Nor is it solely on the score of quantity, that we are to contemplate the measures now in force for the disciplining of intellect, and the rearing the moral edifice of the nation. I have already remarked on the superior ability of the press of our days in comparison with that of the period through which some of us have lived. The same energy which has swelled its dimensions, has increased the excellence of its material. Libraries so abound, knowledge is so diffused, that individuals qualified by scholastic powers, can be called in requisition for the duties of every department a successful journal demands. There is moreover a happier recognition of intellectual merit; reward is higher and more certain; and there exists throughout the community a noble estimation of productive intellect. Instead of a scattered recruit here and there in the ranks of literature, we have armies at command, of well-disciplined men; and the belief is not altogether idle that, in due season, of these armies there will be legions. Lovesick tales and Della Cruscan poetry, have yielded to stately essays on the business of life, in philosophy and in criticism, while the native muse has often stronger claims to our homage than the verses Dr. Johnson has embalmed, and that have made the fame of ancient bards. We no longer gaze at the author as a drone in the hive of industry.

Our youth are taught that a true man may be found among the luxurious and refined as well in the humble avocations of life. Ambitious of a national literature, we honor those who have laid its foundations, in the persons of an Irving, a Prescott, and a Bancroft, a Longfellow, and a Hawthorne.
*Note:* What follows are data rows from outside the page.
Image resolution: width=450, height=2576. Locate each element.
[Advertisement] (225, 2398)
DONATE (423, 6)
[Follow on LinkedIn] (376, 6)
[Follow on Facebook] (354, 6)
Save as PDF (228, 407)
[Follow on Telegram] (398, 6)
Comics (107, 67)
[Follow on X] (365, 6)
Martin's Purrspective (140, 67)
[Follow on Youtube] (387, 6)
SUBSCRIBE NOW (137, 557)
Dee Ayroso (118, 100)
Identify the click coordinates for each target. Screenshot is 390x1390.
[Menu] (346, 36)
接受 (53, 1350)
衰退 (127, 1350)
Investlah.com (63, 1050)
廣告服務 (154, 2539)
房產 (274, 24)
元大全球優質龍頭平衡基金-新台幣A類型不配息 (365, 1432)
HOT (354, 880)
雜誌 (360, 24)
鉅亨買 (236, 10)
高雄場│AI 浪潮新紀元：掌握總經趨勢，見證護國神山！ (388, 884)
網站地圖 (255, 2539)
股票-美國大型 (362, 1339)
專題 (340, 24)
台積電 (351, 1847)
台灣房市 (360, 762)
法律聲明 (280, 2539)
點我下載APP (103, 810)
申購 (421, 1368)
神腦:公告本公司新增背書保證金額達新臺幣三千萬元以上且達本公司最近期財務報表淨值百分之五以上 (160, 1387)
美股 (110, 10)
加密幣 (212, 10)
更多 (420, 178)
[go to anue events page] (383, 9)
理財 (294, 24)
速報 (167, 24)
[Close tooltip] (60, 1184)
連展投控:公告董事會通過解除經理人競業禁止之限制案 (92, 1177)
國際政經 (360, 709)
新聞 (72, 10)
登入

We gratefully remember our historical obligations to Sparks. We feel the dignity of the scholar when we summon to our aid the classical Everett. Mourning with no feigned sorrow the demise of that true son of our soil, the lamented Cooper, we rejoice that a Bryant and a Halleck, a Verplanck and a Paulding, are still left with us. Warm in our feelings, and made happier by the relations of intercourse, we extend the cordial hand to Tuckerman, our classical essayist and poet; to Willis, for his felicitous comments on passing events; to Griswold, for his admirable works in criticism and biography; to Dr. Mayo, for his Kaloolah; to Stoddard, for his exquisite poems; to the generous Bethune, the orator and bard; to Morris, for his Melodies; to Kimball, for his St. Leger Papers; to Clark, for his Knickerbocker; to Melville, for Typee; to Ik. Marvell, for his Reveries; to Ripley, for his fine reviews; to Bigelow, for his book on Jamaica; to Bayard Taylor, for his Views A-Foot; to Greeley, for his Crystal Palace labors; and to Duyckinck, the son of our old friend, the bookseller, for his Literary World. In the name of the Republic, we give our heartiest thanks to our intimate friend, the learned Dr. Cogswell, as we look at the spacious walls of the Astor Library.

The very great length to which I have unconsciously extended these reminiscences, forbids me from dwelling, as my heart and your wishes dictate, upon the most glorious name in American Printing, the immortal Franklin's. His character and deeds, however, are familiar to you all; and the language of eulogy is needless in regard to one whose fame increases with time, and whose transcendent merits, the constant development of that element he brought under human dominion render daily more evident and memorable. It is related, gentlemen, that when the statues of the Roman Emperors were carried in a triumphal procession, one was omitted, and the name of that one was shouted with more zeal than all the others inspired.[pg 266] So I know it to be with us to-night. The memory of Franklin is too ripe in our hearts to require words; it is a spell that sheds eternal glory on the typographical art; it is the best encouragement of youthful energy; it is revealed in every telegraphic despatch; it hallows the name of our country to the civilized world.